▼
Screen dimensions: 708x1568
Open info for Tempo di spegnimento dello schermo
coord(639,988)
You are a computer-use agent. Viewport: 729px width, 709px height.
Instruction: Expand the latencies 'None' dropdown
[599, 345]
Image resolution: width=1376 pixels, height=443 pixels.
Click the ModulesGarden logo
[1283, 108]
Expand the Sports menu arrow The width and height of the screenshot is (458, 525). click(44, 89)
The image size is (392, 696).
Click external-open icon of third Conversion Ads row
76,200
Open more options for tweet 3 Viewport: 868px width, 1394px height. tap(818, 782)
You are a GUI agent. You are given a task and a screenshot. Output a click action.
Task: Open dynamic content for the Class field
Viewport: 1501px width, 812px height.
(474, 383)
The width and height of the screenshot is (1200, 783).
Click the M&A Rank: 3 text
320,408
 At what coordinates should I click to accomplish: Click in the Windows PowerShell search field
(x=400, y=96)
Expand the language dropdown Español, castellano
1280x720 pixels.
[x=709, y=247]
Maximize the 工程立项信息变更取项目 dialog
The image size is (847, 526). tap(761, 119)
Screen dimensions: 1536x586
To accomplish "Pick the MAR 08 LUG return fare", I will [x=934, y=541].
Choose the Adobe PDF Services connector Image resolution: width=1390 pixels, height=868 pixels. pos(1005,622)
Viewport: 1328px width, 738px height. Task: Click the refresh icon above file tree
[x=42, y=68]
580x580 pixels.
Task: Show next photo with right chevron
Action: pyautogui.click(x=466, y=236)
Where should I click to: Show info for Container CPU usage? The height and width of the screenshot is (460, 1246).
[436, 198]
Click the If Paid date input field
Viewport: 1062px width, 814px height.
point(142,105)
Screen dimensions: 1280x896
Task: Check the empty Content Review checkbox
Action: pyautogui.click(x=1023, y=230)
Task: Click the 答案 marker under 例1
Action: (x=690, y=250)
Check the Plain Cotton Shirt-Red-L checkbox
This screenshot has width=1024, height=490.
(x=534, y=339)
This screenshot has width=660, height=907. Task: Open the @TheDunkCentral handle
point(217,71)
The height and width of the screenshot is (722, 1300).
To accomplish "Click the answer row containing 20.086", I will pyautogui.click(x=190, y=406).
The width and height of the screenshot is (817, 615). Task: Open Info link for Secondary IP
▲
> **TRY IT**:
Look through the entries above. Extract each line with the word "will".

> **EXERCISE RESULT**:
To accomplish "Pick the MAR 08 LUG return fare", I will [x=934, y=541].
To accomplish "Click the answer row containing 20.086", I will pyautogui.click(x=190, y=406).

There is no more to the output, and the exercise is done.